N17 is a real estate development company started by Oisin Heneghan, the former vice president of Trammell Crow, a global real estate firm headquartered in Dallas, Texas. According to his LinkedIn page, Heneghan started N17 in June after leaving Trammell Crow, and the new company does not have a website yet.
“I started a new real estate developer company called N17,” his LinkedIn biography said. “We have some exciting announcements coming soon #buildersremedy.”
The Almanac reached out to Heneghan but has not yet gotten a response.
According to his LinkedIn, Heneghan is licensed by the California State Bar and has worked as both an engineer and an executive at real estate development company Trammell Crow. Architectural company Skidmore, Ownings and Merrill, whose architects designed One World Trade Center, is also currently attached to the project.
Under builder’s remedy, cities and towns without a housing element accepted by the state could be required to approve any project that has 20% of its units designated as affordable for low-income households or 100% for moderate-income households, even if the project exceeds the zoning and general plan density requirements, according to a Nov. 10 staff presentation to Portola Valley's Ad Hoc Housing Element Committee.
The Menlo Park City Council has so far failed to get its housing element approved by state housing officials. The council on June 27 approved the third iteration of the document, a plan showing how its quota of new housing could be developed over the next eight years, to be sent to the state. Compliant housing elements had to be submitted to the state by Jan. 31 to avoid repercussions such as builder's remedy.
A 28-story residential building planned for the property would sit at the corner of Middlefield Road and Willow Road, near the San Francisquito Creek and the Palo Alto border, with 320 residential units and 535 parking stalls. It would be a towering 328 feet high, taller than the 305-foot Statue of Liberty. The development plans also include a 90,000-square-foot hotel with 150 keys, a designation based on the number of beds, as well as about 4,200 square feet of retail.
Another, 22-story building fronting on Willow Road would rise to 259 feet. It would contain 480 residential units and 4,200 square feet for retail. A 15-story building along Middlefield Road would be designated for office space, labs, and research and development at 226 feet high, with 280,000 square feet of office space. The fourth building, a one-story structure on Willow Road, would rise 30 feet and is designated for residential building amenities.

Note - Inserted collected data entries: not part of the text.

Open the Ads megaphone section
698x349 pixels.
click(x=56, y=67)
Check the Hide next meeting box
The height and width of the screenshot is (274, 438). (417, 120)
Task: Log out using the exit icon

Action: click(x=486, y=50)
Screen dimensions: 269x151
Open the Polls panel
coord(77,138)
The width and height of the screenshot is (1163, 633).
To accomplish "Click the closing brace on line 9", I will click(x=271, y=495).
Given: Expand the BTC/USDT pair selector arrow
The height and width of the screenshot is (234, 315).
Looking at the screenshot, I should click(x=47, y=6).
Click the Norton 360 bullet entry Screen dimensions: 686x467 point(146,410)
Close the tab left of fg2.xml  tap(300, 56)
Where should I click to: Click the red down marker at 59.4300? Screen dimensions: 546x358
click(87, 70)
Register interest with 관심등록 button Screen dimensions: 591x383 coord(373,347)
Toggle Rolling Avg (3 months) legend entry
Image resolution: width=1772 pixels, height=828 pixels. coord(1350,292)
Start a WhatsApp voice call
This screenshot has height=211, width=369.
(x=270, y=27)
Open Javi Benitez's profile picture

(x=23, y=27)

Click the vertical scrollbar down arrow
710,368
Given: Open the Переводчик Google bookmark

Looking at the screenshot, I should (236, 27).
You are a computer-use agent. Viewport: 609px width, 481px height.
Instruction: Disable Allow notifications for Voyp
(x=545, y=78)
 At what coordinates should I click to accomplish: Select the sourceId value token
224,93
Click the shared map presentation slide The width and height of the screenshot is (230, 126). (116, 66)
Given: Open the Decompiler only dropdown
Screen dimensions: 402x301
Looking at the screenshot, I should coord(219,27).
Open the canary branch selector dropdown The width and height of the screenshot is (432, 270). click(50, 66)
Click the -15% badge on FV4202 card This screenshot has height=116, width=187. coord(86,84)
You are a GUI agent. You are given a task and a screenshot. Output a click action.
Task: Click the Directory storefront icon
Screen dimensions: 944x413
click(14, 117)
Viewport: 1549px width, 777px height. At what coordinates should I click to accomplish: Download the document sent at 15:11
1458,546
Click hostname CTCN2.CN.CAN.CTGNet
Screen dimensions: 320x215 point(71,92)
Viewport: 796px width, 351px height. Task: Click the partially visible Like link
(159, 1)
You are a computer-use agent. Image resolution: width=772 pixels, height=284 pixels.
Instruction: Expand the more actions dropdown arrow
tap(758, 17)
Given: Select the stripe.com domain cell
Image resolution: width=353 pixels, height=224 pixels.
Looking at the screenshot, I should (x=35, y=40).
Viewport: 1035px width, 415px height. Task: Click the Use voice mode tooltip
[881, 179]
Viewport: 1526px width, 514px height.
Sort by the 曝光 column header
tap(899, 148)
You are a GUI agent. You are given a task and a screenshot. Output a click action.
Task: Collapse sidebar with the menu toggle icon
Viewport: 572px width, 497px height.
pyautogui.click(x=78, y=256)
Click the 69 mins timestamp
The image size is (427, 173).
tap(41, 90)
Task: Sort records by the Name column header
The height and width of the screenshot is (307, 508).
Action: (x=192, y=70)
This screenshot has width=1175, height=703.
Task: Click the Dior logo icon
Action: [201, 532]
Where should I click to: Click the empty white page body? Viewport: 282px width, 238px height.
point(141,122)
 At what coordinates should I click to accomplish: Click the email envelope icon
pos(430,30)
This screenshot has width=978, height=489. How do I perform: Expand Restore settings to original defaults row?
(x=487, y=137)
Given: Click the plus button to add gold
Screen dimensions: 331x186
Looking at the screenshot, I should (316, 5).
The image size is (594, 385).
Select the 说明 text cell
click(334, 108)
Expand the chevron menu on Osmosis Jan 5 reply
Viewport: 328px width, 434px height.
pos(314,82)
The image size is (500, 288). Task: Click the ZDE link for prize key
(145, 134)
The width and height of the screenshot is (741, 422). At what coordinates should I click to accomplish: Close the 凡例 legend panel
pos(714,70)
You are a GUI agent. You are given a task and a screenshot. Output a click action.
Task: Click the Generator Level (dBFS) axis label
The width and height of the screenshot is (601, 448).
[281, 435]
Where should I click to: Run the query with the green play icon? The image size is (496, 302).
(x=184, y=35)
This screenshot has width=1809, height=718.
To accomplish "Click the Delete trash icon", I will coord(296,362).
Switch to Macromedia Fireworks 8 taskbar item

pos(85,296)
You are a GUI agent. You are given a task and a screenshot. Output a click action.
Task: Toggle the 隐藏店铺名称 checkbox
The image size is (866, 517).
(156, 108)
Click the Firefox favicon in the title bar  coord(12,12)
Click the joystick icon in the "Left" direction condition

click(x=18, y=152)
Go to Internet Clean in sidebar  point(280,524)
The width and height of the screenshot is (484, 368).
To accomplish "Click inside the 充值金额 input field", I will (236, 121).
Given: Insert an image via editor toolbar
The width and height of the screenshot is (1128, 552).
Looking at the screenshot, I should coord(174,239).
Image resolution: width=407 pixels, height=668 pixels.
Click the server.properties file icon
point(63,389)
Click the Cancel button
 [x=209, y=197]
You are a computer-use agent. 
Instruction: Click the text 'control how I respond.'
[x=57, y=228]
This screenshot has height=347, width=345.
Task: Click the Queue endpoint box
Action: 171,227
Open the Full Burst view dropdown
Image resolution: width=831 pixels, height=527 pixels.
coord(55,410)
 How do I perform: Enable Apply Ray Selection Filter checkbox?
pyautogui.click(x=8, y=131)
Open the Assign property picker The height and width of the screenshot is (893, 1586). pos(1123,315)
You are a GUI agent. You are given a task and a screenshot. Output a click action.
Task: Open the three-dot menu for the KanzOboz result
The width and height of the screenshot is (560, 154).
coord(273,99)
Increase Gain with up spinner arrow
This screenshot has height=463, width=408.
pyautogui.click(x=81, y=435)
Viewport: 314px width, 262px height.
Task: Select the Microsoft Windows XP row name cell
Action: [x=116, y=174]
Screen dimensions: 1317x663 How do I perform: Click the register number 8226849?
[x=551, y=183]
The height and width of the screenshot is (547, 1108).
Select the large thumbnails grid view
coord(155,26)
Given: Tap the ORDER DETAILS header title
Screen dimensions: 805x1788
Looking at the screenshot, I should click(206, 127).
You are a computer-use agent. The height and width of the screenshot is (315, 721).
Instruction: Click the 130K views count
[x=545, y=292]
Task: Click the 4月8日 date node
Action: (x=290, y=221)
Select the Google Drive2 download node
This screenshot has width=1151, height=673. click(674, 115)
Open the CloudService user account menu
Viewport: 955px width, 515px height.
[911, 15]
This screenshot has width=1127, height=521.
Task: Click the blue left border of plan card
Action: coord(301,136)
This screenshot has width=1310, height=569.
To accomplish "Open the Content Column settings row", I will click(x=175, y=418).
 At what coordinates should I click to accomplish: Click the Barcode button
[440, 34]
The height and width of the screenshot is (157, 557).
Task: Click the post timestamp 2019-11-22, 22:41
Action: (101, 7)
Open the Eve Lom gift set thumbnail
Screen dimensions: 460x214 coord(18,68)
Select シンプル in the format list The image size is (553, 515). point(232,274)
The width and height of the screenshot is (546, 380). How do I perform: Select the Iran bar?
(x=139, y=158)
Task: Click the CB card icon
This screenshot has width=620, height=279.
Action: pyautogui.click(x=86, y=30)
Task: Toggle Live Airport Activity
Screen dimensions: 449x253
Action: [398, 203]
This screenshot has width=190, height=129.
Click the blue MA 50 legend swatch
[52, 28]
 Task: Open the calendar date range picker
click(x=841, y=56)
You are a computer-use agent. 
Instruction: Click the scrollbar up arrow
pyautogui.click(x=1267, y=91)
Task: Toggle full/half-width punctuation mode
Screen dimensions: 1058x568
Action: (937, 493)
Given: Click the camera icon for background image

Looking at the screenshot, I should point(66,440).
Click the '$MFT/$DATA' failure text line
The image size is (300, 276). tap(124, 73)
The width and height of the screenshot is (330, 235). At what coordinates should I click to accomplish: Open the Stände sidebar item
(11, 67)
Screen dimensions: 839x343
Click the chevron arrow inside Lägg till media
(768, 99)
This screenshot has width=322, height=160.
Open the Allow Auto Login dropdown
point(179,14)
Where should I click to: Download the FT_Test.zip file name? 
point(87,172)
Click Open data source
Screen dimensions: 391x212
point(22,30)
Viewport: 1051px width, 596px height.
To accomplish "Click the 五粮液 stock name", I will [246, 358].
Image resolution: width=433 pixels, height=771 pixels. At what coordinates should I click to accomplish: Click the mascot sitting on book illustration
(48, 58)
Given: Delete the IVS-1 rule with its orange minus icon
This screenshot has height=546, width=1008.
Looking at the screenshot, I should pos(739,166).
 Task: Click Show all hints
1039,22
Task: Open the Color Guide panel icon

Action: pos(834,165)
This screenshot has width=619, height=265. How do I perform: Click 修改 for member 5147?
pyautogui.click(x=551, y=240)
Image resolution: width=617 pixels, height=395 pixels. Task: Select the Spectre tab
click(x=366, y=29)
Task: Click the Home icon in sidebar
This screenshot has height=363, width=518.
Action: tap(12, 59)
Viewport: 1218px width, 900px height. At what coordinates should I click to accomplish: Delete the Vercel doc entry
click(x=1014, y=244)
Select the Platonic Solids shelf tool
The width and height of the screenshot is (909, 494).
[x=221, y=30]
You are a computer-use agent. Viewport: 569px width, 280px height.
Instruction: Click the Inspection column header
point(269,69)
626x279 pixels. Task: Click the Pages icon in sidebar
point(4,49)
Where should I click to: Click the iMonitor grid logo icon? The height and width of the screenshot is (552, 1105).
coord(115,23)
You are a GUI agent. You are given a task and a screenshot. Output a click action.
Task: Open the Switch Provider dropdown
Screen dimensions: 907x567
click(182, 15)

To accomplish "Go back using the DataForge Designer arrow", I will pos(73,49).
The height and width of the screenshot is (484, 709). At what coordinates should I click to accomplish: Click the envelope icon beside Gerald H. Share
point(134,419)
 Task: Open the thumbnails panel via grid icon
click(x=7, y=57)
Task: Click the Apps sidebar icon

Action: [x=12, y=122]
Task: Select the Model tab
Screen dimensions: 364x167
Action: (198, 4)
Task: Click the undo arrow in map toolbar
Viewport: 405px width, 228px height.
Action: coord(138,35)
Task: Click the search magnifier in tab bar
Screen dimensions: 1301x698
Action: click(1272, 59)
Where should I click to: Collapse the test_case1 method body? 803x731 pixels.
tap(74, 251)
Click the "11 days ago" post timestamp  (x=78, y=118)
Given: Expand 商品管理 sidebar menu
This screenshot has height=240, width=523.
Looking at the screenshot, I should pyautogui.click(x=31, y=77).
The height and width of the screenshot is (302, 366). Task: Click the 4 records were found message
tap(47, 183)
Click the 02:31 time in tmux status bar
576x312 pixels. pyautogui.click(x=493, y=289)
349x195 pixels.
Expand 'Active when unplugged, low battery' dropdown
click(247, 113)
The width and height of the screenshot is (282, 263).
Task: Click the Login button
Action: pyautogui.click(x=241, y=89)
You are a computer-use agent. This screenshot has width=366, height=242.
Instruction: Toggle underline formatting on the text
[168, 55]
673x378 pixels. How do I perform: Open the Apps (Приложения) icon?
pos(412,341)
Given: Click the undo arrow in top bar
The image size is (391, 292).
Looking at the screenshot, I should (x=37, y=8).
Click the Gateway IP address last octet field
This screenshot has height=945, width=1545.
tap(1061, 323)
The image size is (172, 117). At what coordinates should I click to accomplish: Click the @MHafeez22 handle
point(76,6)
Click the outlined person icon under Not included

Sunset Magazine's parent company sold the property to Embarcadero Capital Partners in 2015 and moved the storied magazine's offices to Oakland. The Wall Street Journal reported in 2019 that the building had sold to Vitaly Yusufov, a Russian financier and son of former energy minister Igor Yusufov, following an investigation by the U.S. Justice Department.
The iconic Menlo Park campus was designed by residential architect Cliff May and was his first commercial building, created to resemble an early Spanish ranch home. Set on 7 acres adjacent to San Francisquito Creek, the adobe building with the patios and test kitchens was surrounded by spacious gardens designed by Thomas Church.
It had been headquartered in Menlo Park since 1951, when Sunset moved out of San Francisco. The following year Mel and Bill Lane took over company operations from their father, Laurence W. Lane, who had bought the publication for $65,000 in 1928 when it was a fledgling travel magazine. The Lane brothers later sold the company to Time Warner in 1990 for $225 million. In late 2017, it changed hands again, sold to Regent L.P., a Los Angeles-based private equity firm.
Editor's note: This story was revised to include updated property owner information.